Items from a data source
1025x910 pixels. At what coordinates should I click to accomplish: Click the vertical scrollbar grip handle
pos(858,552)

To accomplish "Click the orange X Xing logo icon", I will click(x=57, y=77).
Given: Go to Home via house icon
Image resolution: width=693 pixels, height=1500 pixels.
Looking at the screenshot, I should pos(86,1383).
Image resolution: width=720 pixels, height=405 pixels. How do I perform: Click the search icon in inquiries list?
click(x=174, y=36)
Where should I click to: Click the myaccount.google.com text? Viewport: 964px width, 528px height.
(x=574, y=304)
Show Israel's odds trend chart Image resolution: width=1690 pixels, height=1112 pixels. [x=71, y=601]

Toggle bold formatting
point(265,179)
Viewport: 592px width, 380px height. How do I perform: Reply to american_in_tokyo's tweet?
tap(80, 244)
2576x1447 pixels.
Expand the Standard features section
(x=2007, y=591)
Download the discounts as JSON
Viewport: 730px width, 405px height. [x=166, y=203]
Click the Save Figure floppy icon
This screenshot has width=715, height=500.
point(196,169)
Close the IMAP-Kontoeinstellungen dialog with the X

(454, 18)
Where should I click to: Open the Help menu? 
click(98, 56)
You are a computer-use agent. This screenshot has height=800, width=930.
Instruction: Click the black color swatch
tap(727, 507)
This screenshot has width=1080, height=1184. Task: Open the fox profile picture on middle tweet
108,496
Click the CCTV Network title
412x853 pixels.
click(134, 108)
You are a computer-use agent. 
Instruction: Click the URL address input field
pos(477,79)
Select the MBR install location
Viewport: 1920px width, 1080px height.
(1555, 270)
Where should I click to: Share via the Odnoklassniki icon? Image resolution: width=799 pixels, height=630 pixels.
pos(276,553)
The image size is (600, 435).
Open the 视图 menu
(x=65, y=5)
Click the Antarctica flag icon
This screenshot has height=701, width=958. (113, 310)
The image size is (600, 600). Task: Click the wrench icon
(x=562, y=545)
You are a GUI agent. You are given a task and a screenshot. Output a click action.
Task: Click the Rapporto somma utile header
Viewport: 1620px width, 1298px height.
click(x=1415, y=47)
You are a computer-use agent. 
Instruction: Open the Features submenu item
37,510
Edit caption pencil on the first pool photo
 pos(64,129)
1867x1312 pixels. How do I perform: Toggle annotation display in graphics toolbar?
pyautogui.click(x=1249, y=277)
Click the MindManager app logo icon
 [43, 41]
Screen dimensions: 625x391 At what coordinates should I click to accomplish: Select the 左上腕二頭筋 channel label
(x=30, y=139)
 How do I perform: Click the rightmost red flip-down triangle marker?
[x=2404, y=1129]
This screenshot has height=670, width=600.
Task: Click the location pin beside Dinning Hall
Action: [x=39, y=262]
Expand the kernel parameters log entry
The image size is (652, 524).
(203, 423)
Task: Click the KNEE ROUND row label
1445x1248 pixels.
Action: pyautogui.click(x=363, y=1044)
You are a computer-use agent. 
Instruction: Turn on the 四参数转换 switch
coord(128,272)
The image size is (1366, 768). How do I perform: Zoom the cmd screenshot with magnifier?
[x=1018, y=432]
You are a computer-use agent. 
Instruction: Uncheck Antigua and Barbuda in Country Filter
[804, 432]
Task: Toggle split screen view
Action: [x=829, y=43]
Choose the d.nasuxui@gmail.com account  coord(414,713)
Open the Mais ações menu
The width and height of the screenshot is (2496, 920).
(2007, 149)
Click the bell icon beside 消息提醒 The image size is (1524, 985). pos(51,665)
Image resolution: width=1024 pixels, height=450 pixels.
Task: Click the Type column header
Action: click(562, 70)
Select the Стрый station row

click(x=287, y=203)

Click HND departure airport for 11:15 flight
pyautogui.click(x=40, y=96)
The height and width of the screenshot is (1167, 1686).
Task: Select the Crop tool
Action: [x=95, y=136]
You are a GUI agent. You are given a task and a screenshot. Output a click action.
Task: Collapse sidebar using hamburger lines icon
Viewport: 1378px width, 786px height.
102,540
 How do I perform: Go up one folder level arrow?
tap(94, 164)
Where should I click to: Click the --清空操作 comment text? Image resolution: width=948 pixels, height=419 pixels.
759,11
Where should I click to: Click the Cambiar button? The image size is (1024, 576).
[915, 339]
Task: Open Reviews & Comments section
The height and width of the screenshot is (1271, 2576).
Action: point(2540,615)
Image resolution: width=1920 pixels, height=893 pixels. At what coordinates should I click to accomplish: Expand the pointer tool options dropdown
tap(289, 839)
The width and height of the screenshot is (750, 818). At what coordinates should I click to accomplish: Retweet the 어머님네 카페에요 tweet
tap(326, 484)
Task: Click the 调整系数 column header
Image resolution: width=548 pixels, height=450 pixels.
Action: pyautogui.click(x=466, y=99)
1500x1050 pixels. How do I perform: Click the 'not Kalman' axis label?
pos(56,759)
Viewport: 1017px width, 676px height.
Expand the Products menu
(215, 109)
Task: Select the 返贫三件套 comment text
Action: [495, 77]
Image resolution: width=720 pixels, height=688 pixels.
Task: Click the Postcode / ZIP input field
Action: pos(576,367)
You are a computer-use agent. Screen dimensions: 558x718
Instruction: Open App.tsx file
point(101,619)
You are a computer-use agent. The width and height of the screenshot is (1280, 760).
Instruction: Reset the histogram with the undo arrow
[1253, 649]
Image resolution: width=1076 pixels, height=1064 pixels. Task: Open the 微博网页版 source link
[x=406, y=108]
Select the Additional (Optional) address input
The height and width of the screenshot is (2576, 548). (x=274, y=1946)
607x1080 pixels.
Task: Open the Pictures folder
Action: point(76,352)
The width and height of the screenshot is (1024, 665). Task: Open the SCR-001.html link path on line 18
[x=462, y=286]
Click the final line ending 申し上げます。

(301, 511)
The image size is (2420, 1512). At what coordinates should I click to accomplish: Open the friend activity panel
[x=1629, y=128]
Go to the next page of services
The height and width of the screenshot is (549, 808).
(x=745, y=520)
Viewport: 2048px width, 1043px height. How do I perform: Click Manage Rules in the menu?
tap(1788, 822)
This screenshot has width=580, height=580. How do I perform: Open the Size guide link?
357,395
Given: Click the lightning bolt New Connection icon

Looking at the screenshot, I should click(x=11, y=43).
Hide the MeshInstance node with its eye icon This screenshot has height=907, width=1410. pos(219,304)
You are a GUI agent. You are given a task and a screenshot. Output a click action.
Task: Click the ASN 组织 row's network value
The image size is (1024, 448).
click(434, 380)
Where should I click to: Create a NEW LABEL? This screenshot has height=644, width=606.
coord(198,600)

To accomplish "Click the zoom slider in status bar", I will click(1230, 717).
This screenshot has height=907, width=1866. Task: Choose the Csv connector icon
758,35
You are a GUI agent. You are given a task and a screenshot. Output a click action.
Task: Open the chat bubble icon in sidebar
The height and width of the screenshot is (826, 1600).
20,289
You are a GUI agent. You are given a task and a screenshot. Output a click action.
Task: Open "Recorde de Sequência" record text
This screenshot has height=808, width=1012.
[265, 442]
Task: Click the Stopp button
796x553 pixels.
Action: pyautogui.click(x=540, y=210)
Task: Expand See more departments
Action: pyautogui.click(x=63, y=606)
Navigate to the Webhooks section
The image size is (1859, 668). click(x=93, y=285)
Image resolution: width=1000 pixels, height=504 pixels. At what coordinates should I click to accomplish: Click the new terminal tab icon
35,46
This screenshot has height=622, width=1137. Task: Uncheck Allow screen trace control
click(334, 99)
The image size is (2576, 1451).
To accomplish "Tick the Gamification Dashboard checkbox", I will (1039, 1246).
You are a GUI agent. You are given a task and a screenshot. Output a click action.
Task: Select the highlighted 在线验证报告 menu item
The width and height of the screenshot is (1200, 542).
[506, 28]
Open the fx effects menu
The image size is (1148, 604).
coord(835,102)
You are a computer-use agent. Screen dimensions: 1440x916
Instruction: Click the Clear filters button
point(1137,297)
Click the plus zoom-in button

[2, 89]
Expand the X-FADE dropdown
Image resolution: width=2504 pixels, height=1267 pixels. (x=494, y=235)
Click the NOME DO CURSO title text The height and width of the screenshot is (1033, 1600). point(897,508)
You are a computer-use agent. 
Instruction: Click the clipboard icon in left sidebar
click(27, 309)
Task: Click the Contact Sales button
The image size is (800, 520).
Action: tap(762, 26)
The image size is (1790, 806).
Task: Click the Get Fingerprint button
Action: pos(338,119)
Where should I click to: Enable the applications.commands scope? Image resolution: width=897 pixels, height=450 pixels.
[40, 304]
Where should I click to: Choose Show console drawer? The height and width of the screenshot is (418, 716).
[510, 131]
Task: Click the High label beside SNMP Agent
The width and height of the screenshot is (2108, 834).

### YOUR INSTRUCTIONS
Reproduce verbatim the stretch of entries from the line containing "Show Israel's odds" through the line containing "(x=30, y=139)", both included.

### TASK RESULT
Show Israel's odds trend chart Image resolution: width=1690 pixels, height=1112 pixels. [x=71, y=601]

Toggle bold formatting
point(265,179)
Viewport: 592px width, 380px height. How do I perform: Reply to american_in_tokyo's tweet?
tap(80, 244)
2576x1447 pixels.
Expand the Standard features section
(x=2007, y=591)
Download the discounts as JSON
Viewport: 730px width, 405px height. [x=166, y=203]
Click the Save Figure floppy icon
This screenshot has width=715, height=500.
point(196,169)
Close the IMAP-Kontoeinstellungen dialog with the X

(454, 18)
Where should I click to: Open the Help menu? 
click(98, 56)
You are a computer-use agent. This screenshot has height=800, width=930.
Instruction: Click the black color swatch
tap(727, 507)
This screenshot has width=1080, height=1184. Task: Open the fox profile picture on middle tweet
108,496
Click the CCTV Network title
412x853 pixels.
click(134, 108)
You are a computer-use agent. 
Instruction: Click the URL address input field
pos(477,79)
Select the MBR install location
Viewport: 1920px width, 1080px height.
(1555, 270)
Where should I click to: Share via the Odnoklassniki icon? Image resolution: width=799 pixels, height=630 pixels.
pos(276,553)
The image size is (600, 435).
Open the 视图 menu
(x=65, y=5)
Click the Antarctica flag icon
This screenshot has height=701, width=958. (113, 310)
The image size is (600, 600). Task: Click the wrench icon
(x=562, y=545)
You are a GUI agent. You are given a task and a screenshot. Output a click action.
Task: Click the Rapporto somma utile header
Viewport: 1620px width, 1298px height.
click(x=1415, y=47)
You are a computer-use agent. 
Instruction: Open the Features submenu item
37,510
Edit caption pencil on the first pool photo
 pos(64,129)
1867x1312 pixels. How do I perform: Toggle annotation display in graphics toolbar?
pyautogui.click(x=1249, y=277)
Click the MindManager app logo icon
 [43, 41]
Screen dimensions: 625x391 At what coordinates should I click to accomplish: Select the 左上腕二頭筋 channel label
(x=30, y=139)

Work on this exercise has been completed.